Le temps que Camille arrive les flics ont renversé tous les cartons, saisi les rares papiers, on épelle, pour Louis, les noms de famille, les jeunes ouvriers se collent contre le mur comme pour se fondre dans la pierre. Vingt minutes après la descente de police, une telle chaleur là-dedans, on les a fait remonter, ils sont maintenant alignés dans la rue, fatalistes ou terrorisés.

Camille est là quelques minutes plus tard. Il est le seul qui n’a pas besoin de baisser la tête pour descendre l’escalier. Le patron est de Zrenjanin, tout au nord, pas loin d’Elemir, la ville de Ravic. Ravic ? Connais pas, dit-il. T’es sûr ? demande Camille.

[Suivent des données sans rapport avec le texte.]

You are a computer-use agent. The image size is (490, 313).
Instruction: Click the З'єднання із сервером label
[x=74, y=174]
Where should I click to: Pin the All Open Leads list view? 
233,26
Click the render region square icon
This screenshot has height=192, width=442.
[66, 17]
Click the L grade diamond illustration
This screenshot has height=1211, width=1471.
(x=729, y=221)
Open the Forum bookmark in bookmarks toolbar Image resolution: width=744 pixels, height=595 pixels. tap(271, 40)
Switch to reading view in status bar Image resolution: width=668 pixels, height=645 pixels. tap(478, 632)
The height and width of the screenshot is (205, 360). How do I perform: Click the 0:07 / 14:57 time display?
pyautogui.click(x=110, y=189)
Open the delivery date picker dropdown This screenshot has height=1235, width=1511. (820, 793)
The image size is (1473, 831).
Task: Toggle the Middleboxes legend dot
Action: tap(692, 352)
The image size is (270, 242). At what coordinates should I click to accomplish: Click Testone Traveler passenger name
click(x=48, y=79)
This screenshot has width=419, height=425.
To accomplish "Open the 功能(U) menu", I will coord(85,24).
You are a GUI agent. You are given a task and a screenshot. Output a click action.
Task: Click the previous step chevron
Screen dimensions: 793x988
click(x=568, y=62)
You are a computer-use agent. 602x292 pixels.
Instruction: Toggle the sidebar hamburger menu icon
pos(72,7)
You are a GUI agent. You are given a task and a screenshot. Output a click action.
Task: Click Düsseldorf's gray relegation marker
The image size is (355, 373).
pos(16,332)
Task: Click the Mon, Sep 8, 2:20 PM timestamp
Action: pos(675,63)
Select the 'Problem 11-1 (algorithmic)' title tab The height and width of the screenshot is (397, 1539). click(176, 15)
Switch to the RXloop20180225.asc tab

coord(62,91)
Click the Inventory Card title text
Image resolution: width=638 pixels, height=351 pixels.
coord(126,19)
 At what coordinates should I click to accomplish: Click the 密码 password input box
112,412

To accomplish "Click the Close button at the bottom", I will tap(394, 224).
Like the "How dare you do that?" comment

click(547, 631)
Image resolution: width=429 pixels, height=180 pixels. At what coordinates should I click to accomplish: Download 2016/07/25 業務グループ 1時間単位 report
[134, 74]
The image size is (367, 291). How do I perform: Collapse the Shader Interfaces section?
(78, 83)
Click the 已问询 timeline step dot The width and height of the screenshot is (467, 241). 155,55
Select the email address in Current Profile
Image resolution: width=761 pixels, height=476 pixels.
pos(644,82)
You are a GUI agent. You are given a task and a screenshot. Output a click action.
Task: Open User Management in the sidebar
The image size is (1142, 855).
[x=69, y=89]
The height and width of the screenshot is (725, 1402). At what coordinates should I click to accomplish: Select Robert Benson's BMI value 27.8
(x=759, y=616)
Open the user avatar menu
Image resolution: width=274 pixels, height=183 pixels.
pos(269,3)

On sent que ça le démange.

16 h 15

Je ne me suis pas éloigné bien longtemps, trop peur de manquer l’arrivée de mon ami. J’ai aussi trop l’habitude des planques pour faire l’erreur de fumer ou d’ouvrir la fenêtre pour aérer l’habitacle, mais si le gros Ravic doit se réfugier ici, il ferait mieux de rappliquer rapidement parce que son vieux copain va crever de fatigue.

Les flics sont en train de remuer ciel et terre, ça ne devrait pas tarder à le ramener dans les parages.

Et voilà-t-y pas qu’à peine son nom évoqué, qu’est-ce qu’on voit se dessiner à l’angle de la rue ? La silhouette de mon ami Dušan, reconnaissable entre toutes, large comme une cheminée, pas de cou et les pieds à dix heures dix, comme les clowns.